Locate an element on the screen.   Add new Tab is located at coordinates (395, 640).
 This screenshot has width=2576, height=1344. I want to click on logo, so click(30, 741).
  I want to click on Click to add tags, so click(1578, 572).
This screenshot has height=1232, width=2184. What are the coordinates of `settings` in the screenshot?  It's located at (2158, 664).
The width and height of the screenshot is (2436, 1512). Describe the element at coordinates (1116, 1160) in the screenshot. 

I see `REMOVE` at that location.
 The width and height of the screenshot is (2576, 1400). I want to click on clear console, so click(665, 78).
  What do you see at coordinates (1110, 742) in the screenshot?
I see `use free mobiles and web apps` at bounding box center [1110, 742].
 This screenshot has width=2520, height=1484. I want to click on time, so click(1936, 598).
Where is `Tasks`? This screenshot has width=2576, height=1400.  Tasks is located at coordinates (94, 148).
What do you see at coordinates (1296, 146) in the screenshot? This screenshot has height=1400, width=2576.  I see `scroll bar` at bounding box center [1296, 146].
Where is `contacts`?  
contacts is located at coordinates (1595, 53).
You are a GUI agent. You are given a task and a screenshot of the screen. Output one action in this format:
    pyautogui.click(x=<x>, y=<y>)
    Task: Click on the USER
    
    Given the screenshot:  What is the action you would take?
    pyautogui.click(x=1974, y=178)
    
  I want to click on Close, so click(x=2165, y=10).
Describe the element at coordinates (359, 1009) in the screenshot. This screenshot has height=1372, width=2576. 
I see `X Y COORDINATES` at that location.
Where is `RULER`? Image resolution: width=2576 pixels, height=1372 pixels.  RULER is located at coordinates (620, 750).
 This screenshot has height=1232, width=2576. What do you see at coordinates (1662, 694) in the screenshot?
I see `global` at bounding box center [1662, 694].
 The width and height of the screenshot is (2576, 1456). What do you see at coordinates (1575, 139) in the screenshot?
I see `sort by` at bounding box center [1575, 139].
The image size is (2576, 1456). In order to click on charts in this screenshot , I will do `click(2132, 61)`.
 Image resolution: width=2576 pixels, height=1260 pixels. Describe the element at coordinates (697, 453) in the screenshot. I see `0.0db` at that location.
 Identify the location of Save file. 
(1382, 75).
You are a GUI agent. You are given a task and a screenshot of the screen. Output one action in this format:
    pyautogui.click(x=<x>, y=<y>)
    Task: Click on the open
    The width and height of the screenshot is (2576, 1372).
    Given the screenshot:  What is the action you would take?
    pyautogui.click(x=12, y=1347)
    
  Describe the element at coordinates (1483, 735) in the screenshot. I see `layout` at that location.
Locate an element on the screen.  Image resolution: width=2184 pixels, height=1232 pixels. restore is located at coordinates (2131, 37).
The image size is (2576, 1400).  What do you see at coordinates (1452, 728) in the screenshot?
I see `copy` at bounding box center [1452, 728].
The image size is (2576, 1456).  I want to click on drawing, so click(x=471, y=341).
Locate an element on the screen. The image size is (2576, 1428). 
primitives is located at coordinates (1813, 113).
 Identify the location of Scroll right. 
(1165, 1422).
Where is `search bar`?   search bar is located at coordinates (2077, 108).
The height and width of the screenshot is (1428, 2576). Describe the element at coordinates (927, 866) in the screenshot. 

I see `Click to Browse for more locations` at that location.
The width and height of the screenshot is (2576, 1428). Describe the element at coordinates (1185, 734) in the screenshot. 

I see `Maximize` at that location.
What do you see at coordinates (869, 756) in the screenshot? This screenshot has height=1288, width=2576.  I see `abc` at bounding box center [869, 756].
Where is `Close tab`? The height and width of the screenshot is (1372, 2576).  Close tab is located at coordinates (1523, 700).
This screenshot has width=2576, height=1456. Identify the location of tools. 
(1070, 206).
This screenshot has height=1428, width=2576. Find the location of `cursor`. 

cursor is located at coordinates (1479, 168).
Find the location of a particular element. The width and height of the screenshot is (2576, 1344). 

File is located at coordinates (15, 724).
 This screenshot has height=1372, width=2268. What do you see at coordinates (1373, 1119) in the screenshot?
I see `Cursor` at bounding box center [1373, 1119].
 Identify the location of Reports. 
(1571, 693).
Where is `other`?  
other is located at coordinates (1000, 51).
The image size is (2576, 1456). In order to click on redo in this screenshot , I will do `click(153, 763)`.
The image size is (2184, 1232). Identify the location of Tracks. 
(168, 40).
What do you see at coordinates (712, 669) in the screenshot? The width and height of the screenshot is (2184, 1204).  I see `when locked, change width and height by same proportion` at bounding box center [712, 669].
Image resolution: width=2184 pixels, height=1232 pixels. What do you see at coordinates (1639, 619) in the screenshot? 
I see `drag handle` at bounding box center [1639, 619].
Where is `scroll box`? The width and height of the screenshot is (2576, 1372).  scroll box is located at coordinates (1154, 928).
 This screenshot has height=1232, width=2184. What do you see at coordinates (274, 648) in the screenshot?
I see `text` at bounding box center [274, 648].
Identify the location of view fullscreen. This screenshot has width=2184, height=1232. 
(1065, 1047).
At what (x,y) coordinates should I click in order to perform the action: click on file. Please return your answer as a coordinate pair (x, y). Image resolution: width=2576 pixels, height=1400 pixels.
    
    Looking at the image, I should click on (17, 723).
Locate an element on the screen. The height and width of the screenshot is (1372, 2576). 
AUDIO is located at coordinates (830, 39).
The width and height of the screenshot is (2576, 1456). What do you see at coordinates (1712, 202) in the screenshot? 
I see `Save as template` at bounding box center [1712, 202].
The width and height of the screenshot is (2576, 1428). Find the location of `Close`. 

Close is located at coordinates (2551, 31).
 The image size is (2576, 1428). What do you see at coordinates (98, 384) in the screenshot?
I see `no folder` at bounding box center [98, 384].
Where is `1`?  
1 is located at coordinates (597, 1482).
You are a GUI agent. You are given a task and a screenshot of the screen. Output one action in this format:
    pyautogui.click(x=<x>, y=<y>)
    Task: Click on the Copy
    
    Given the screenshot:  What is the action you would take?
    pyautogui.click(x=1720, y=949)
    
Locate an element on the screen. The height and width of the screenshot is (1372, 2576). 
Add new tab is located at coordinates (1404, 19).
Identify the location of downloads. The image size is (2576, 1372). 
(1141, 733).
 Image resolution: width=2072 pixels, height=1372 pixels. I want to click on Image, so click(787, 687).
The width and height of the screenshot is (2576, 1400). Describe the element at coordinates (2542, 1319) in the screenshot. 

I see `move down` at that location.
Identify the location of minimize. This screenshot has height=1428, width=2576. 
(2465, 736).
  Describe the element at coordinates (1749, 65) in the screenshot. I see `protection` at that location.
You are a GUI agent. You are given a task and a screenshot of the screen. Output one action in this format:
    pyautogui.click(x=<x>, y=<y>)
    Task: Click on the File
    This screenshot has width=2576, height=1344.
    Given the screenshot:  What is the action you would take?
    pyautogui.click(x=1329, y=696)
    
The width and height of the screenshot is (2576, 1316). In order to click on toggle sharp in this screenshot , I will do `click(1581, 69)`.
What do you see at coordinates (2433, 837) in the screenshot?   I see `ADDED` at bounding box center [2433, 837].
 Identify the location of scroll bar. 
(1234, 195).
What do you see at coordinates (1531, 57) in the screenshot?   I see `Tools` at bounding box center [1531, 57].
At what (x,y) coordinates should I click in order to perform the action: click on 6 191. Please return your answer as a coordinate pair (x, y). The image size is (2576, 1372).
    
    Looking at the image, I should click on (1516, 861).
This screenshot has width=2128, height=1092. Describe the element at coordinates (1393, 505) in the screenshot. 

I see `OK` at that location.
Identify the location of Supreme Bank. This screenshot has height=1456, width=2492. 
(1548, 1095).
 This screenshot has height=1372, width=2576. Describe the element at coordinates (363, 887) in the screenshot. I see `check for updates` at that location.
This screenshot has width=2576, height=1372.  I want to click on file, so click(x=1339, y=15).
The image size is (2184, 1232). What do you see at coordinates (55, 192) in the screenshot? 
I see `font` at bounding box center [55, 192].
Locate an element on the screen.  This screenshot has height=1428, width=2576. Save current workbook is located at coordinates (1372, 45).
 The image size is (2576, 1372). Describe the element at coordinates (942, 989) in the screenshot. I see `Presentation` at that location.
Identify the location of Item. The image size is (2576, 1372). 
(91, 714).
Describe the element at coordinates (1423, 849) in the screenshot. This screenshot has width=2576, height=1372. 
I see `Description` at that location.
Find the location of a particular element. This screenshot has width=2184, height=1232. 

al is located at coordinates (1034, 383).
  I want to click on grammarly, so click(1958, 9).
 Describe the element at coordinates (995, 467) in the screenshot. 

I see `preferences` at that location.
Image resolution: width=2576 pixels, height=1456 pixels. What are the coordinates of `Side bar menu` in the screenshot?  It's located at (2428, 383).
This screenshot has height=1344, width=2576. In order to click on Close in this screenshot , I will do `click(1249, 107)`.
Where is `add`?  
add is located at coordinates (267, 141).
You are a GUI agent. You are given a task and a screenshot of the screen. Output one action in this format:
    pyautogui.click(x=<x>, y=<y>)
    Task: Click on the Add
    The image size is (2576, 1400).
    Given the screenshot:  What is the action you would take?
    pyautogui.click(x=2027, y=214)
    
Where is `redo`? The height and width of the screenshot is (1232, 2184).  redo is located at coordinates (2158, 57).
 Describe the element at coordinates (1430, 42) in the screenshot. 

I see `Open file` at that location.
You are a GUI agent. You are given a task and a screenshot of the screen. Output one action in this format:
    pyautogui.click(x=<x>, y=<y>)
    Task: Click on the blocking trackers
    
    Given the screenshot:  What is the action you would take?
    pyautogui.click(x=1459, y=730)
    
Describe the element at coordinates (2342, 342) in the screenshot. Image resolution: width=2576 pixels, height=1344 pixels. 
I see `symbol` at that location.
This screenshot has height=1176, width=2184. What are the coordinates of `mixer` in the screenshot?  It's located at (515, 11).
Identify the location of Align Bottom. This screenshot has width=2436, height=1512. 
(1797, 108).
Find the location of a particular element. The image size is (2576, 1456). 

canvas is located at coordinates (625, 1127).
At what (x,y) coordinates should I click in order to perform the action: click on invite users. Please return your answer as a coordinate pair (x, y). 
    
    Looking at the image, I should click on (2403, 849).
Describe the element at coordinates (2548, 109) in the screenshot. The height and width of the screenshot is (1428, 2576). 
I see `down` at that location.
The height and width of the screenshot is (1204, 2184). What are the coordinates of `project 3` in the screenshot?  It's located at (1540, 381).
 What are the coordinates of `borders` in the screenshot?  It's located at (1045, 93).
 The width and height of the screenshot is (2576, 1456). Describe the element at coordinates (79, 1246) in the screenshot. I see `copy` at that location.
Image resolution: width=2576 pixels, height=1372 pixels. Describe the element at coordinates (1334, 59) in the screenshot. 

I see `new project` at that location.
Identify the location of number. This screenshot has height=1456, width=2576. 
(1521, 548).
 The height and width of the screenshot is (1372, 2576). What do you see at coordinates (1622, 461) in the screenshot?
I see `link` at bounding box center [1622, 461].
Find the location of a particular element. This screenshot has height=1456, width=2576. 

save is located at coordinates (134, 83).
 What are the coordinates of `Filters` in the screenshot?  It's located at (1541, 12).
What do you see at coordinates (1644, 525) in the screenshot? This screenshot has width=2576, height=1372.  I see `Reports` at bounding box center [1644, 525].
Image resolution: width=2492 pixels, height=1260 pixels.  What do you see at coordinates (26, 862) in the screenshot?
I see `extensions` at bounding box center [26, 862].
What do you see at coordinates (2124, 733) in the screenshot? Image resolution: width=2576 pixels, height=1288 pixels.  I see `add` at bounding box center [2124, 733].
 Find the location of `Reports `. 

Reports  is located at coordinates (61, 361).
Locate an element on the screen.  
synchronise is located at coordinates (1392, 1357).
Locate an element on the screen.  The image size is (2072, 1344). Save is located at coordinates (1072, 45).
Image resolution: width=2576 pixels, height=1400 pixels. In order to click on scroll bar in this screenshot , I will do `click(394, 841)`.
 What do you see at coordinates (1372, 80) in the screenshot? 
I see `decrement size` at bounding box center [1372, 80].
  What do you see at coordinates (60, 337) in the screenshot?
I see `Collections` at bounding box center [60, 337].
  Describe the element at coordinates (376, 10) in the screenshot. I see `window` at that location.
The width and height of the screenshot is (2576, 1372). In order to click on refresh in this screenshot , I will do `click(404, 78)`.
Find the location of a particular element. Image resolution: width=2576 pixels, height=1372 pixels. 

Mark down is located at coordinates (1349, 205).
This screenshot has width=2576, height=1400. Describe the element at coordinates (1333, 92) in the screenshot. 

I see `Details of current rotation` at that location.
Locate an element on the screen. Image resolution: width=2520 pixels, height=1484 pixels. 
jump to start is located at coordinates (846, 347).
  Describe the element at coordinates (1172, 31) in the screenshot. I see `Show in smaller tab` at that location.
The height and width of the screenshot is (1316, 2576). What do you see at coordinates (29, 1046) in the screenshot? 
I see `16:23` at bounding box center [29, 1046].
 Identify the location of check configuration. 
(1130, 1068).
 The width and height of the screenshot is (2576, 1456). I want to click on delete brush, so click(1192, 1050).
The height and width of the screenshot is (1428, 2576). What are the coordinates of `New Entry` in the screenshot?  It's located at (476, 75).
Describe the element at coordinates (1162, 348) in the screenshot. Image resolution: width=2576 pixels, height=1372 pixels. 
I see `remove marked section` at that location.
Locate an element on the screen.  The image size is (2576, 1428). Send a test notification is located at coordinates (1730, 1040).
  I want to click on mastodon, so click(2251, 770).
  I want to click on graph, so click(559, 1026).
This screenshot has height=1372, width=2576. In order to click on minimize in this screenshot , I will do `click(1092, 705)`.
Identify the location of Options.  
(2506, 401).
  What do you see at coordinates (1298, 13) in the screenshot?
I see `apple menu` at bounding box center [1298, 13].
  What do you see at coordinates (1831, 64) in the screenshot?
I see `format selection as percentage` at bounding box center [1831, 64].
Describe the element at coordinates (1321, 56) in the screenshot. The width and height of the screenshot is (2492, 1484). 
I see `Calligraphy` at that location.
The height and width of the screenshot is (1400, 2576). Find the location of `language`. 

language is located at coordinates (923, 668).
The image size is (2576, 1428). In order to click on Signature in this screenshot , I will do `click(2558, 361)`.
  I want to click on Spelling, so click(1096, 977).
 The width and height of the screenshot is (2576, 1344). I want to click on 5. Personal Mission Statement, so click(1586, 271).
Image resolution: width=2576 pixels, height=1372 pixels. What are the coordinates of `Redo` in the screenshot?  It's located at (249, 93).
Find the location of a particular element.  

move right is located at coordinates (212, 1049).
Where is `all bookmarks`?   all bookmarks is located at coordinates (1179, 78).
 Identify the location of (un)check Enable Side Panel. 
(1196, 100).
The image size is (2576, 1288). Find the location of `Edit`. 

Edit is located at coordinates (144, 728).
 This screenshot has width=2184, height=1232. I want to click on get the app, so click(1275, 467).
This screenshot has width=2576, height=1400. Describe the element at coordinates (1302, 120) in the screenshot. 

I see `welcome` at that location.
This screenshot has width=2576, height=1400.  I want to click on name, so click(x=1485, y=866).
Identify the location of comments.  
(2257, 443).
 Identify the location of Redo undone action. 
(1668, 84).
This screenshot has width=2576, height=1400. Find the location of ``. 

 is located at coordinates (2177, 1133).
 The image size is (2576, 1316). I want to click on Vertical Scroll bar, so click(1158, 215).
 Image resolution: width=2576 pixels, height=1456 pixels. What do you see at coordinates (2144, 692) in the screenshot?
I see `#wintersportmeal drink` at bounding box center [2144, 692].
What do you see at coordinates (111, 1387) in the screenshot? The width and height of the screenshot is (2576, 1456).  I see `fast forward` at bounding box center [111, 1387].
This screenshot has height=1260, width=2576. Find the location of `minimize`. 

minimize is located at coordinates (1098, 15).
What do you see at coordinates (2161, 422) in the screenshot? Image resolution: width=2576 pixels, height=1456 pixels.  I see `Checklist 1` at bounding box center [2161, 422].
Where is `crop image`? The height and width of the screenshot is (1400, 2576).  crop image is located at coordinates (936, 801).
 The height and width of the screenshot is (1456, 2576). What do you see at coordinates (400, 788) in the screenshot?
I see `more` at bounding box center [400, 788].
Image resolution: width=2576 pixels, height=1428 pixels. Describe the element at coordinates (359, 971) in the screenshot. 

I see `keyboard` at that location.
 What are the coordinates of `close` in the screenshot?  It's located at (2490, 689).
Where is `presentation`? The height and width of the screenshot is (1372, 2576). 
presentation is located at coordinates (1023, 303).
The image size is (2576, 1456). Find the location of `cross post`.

- **Do this**:
Repeat the material above word for word, from the line containing "Identify the location of minimize." through the line containing "Describe the element at coordinates (1749, 65)".

- **Finished answer**:
Identify the location of minimize. This screenshot has height=1428, width=2576. 
(2465, 736).
  Describe the element at coordinates (1749, 65) in the screenshot. I see `protection` at that location.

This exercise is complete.